Tomorrow (Thursday) night, the Southwest Design Review Board takes its first look at 4745 40th SW, an apartment complex planned right across the street from the Masonic Temple and the southwest edge of the 4755 Fauntleroy Way megaproject.
Its design packet for the meeting is available online – you can see it here. We spoke recently with Suzi Morris from Phoenix-headquartered Alliance Residential, which is buying the property and developing the site, to find out more about the project in advance of the Early Design Guidance meeting.
The site is “split-zoned,” which means the two buildings comprising the project will be different heights:
Six (south building) and seven (north building) stories are what’s currently planned. Depending on how design review goes, they are expecting it to have 145 to 150 units, ranging from 400 square feet to 1000 square feet. Parking will be in the range that most recent projects have planned – .8 or .9 per unit. Encore Architects, a new firm formed by veteran local architects, is working on the project.
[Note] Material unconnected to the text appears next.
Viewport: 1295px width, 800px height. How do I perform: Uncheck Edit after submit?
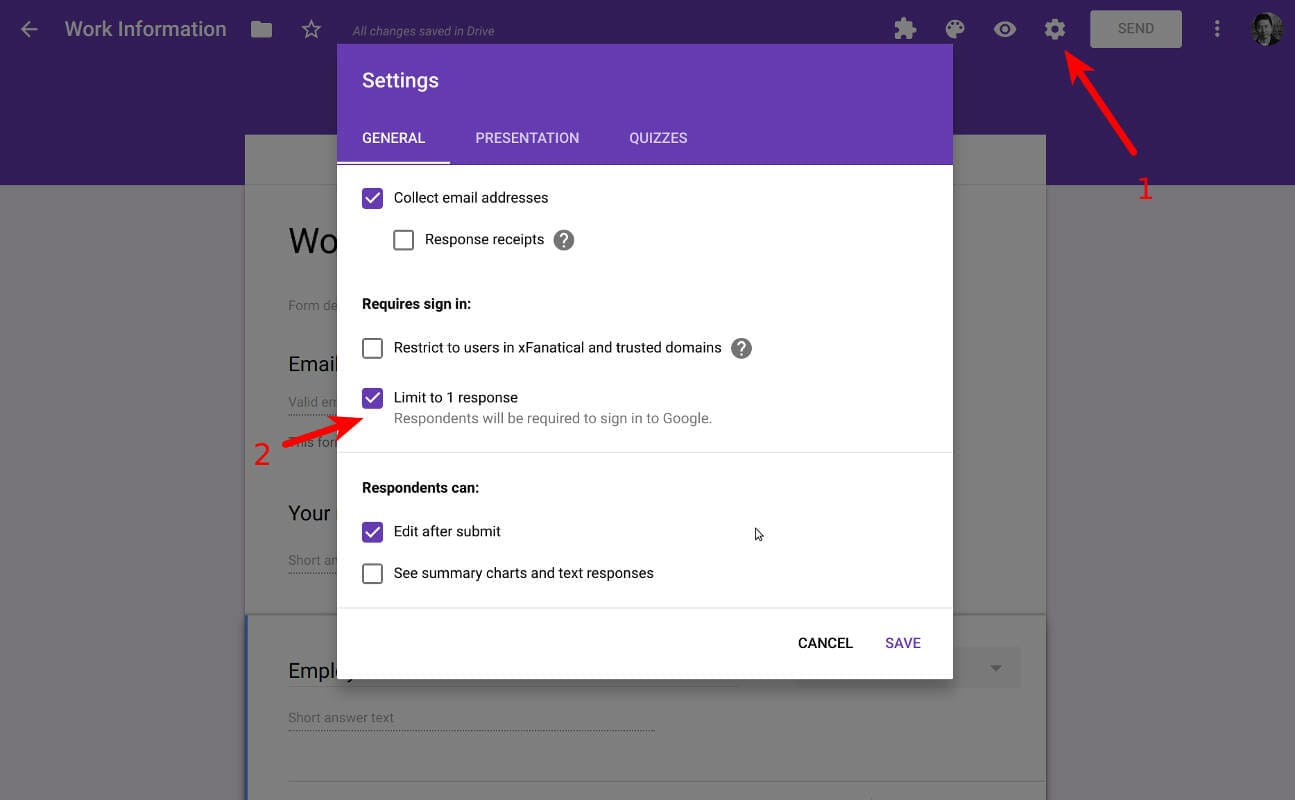pos(372,531)
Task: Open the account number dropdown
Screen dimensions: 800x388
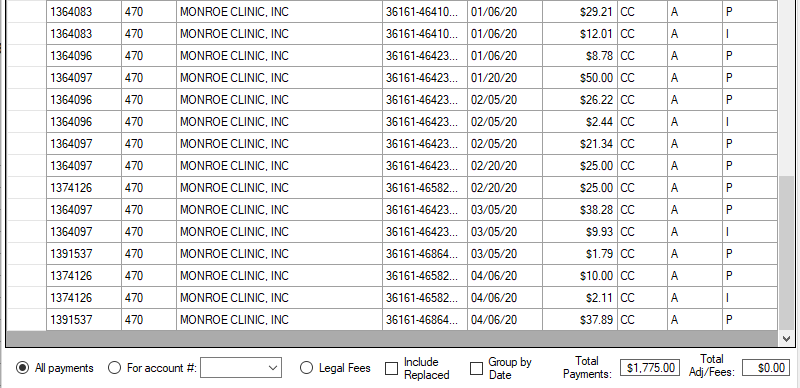Action: (x=241, y=368)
Another current trend that includes this project – planning “live-work” space rather than outright commercial. Morris says they feel that will suit 40th SW well.
Alliance has three other Seattle projects right now – one in Ballard, 166 units, completed this past February and 50 percent leased; the other two are in Capitol Hill, one with 105 units and the other with 248 units, breaking ground this July.
Morris stresses that they “try to build to the context of the neighborhood and who’s living in it.” Some of the units will have decks facing out to the forthcoming city park in the center of that block on 40th.
This is considered a “great location” and the 150-unit building size, “a great size.” Alliance has “had West Seattle on our list for a while” and in fact almost bought a different building site here last year but “that didn’t work out” – they’re not disclosing what site it was, though.
Alliance manages its own properties, and expects this building to have amenities including a second-story courtyard, outdoor entertainment area, roof deck, two entertainment spaces, community events to connect residents, plus bicycle storage.
If the process moves at the pace they’re hoping for, they hope to break ground for the project next spring, and like most projects of this size, it should take about a year and a half to be built. There are no alley or street vacations involved in this project, which will have an alley entrance for the garage. The two-story office building on the site now, though only 24 years old, will be torn down – it’s “not the highest and best use of the site,” is how Morris put it. The project is not yet named, though you will see “Broadstone” on the design packet – that’s a brand of sorts for Alliance, it was explained.
They believe “the market is still strong; the vacancy rate (in the city) is still low. From a national perspective, Seattle is still one of the strongest cities to invest in. The job growth here is stronger than most markets.”
Tomorrow night’s Design Review meeting is at 6:30 pm upstairs at the Senior Center of West Seattle (California/Oregon). As always, public comment is welcome.